YOUR OBJECTIVE:
Starting with the line that contains "Given: Click the" and going on through the line that contains "point(93,36)", copy those records again with "paragraph" changed to "section" and nothing else altered. Omit the pictures.

===

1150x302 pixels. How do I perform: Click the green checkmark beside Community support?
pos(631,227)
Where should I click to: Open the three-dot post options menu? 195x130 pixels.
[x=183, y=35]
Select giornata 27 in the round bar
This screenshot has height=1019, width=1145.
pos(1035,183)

===

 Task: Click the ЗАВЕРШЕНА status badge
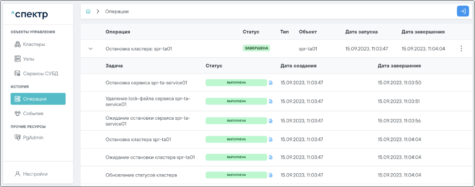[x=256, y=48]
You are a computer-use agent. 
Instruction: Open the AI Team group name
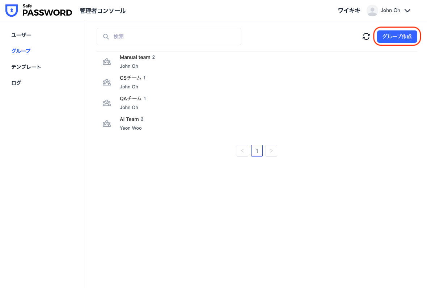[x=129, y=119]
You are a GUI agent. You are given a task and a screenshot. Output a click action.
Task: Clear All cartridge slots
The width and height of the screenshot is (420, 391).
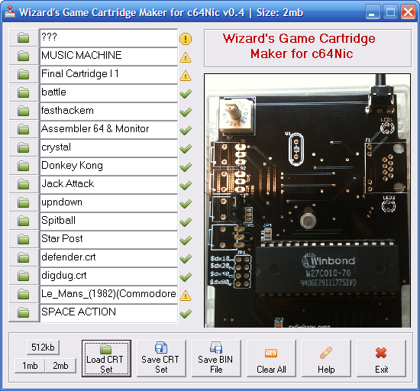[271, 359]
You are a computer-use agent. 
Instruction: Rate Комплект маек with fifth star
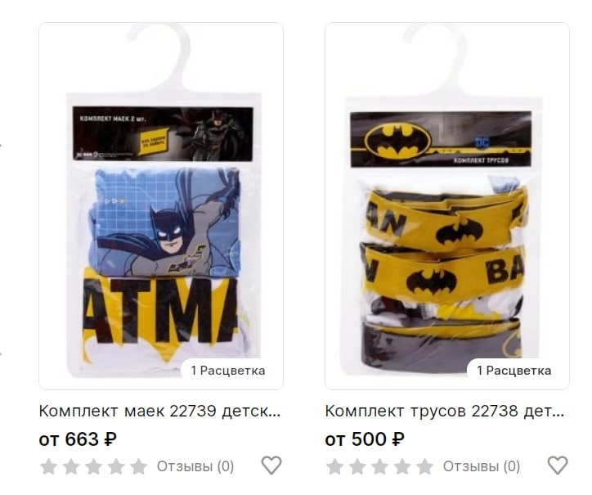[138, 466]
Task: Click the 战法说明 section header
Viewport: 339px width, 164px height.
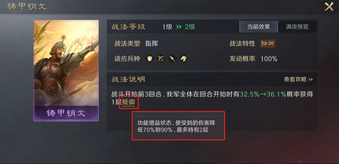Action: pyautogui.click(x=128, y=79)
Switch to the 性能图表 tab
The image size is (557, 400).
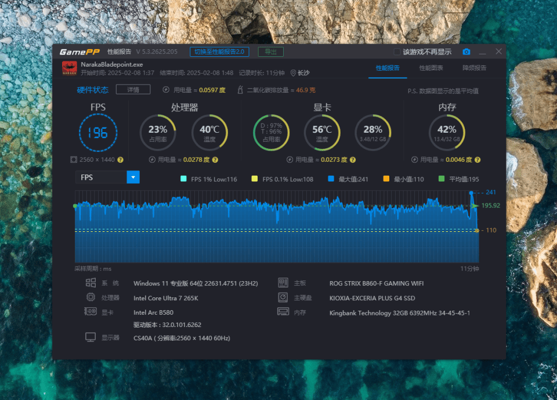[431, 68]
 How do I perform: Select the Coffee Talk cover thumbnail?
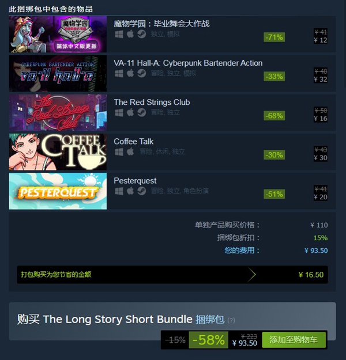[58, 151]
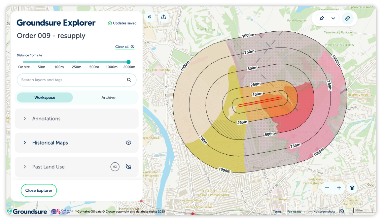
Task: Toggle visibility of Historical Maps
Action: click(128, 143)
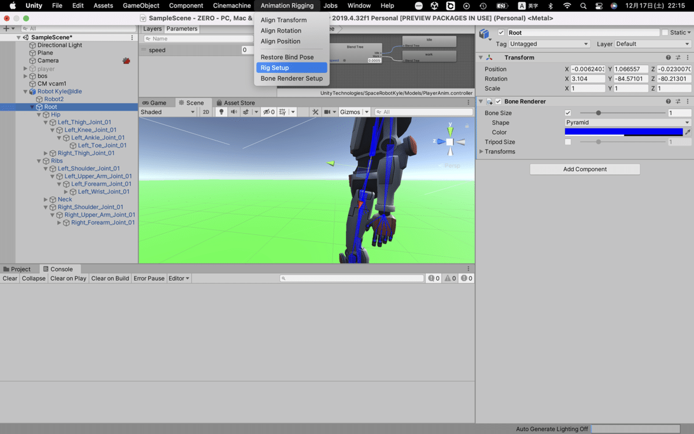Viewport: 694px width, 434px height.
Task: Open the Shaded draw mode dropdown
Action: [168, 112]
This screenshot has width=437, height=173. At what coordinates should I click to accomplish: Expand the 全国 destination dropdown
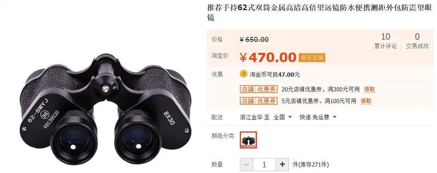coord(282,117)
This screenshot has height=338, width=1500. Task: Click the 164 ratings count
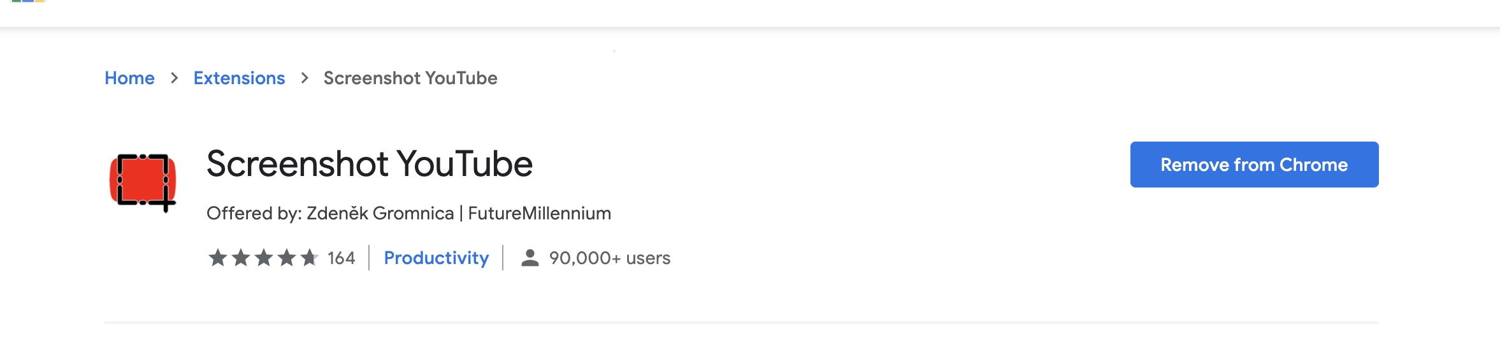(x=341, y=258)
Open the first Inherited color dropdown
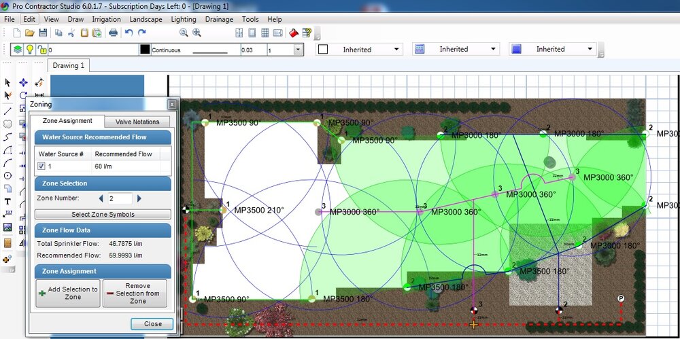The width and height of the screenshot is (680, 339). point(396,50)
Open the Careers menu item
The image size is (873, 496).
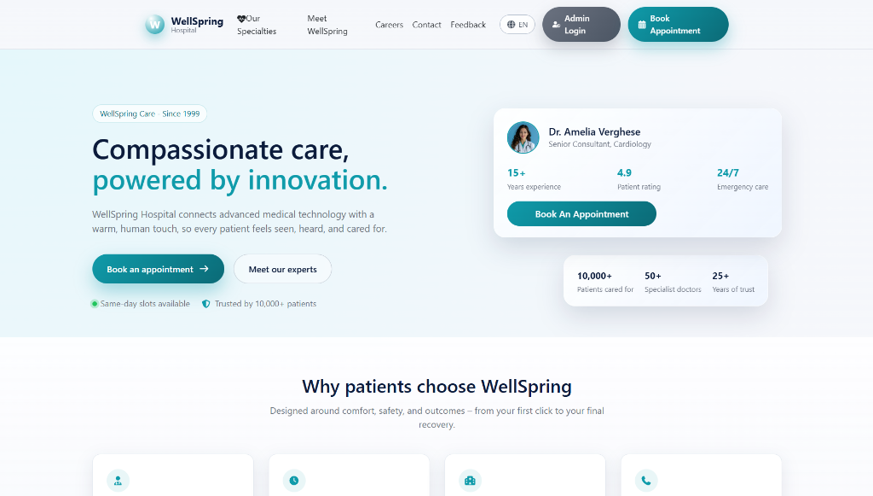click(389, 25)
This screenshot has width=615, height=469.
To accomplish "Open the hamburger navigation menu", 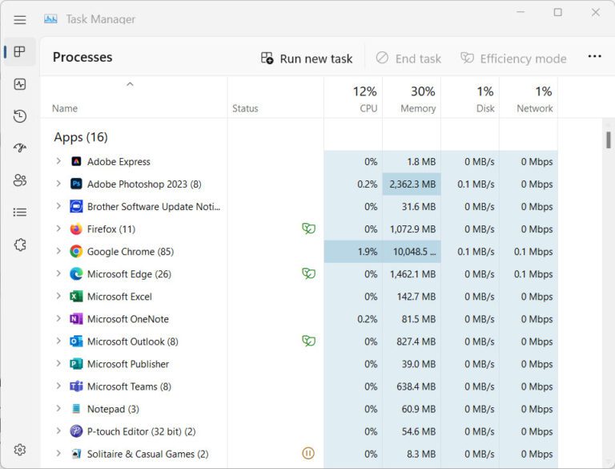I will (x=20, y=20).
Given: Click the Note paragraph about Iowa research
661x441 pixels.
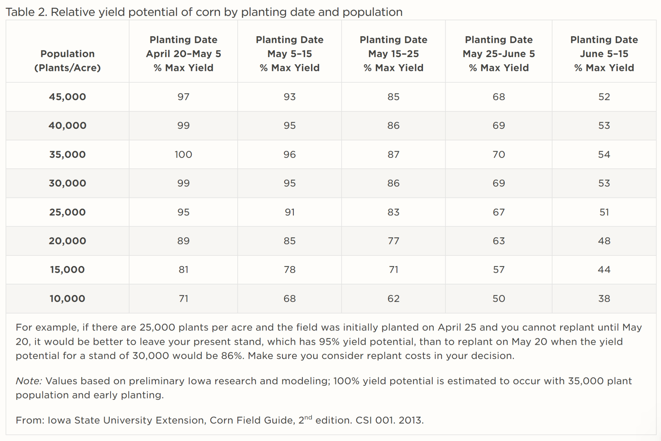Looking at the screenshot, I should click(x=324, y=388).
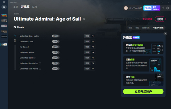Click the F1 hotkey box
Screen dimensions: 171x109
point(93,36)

===

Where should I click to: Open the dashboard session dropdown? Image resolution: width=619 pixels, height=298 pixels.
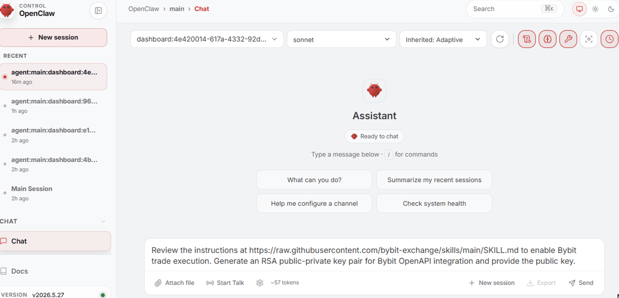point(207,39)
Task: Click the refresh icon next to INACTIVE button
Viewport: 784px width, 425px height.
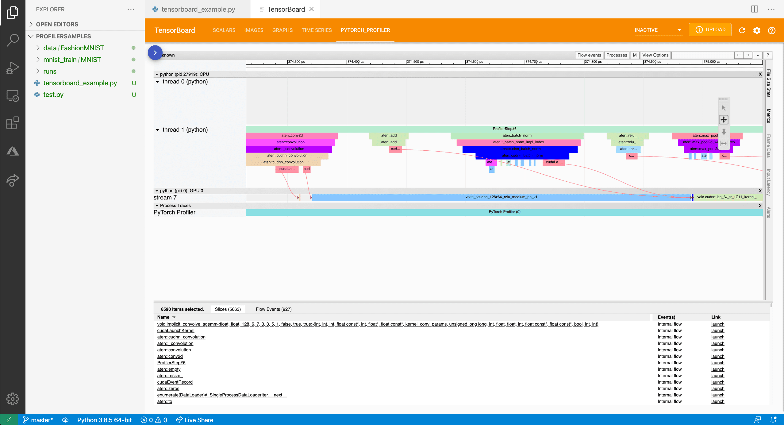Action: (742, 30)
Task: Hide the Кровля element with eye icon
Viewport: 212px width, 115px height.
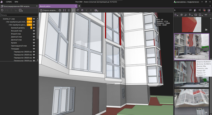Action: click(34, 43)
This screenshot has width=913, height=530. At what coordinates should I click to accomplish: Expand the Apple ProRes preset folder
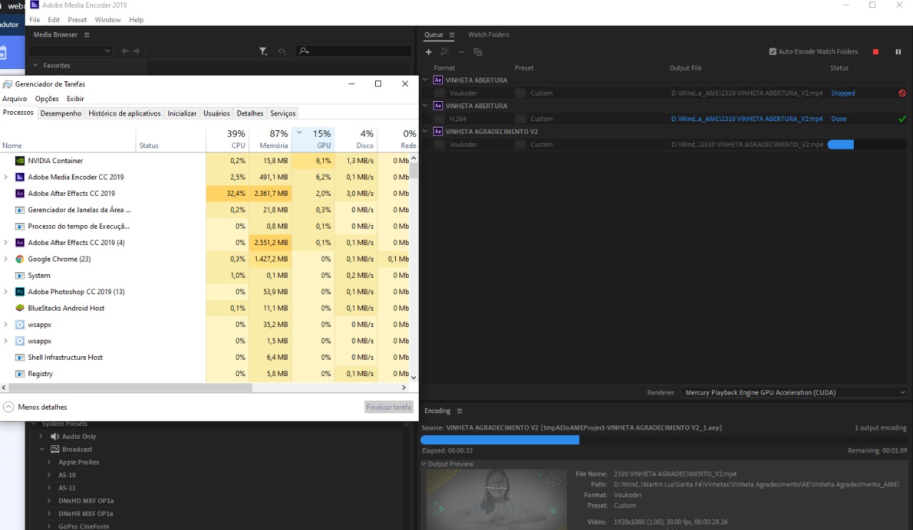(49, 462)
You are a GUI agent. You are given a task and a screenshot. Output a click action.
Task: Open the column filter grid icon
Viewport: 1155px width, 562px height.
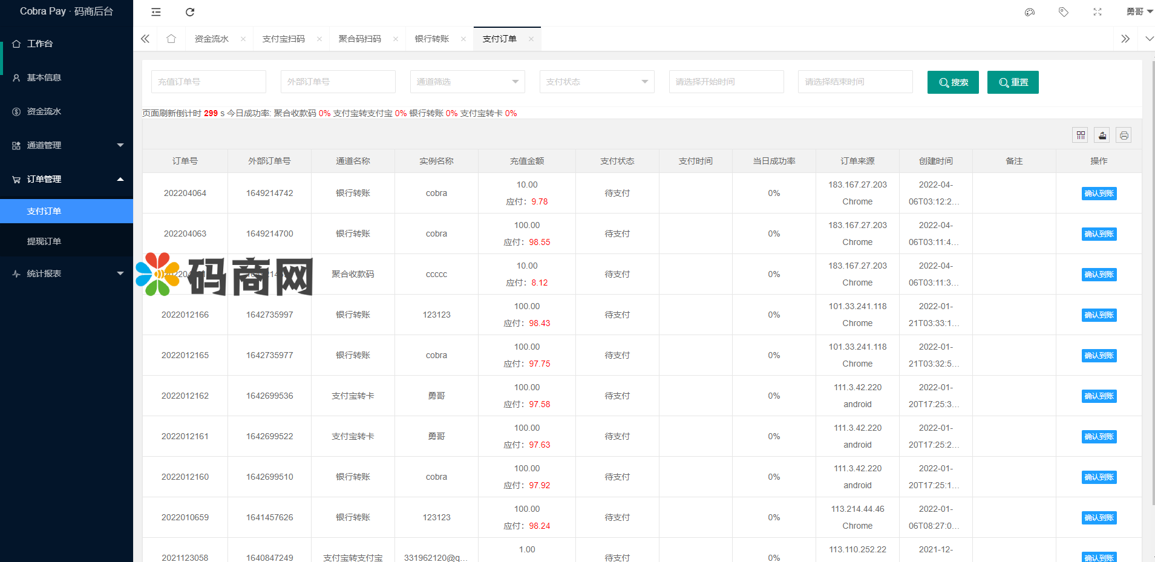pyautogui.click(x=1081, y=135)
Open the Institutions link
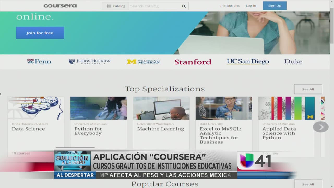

===

EXPECTED ANSWER:
Given: Click the Note section about Iowa research
661x441 pixels.
Looking at the screenshot, I should click(x=324, y=388).
Click the F1 hotkey box
Screen dimensions: 171x109
point(93,36)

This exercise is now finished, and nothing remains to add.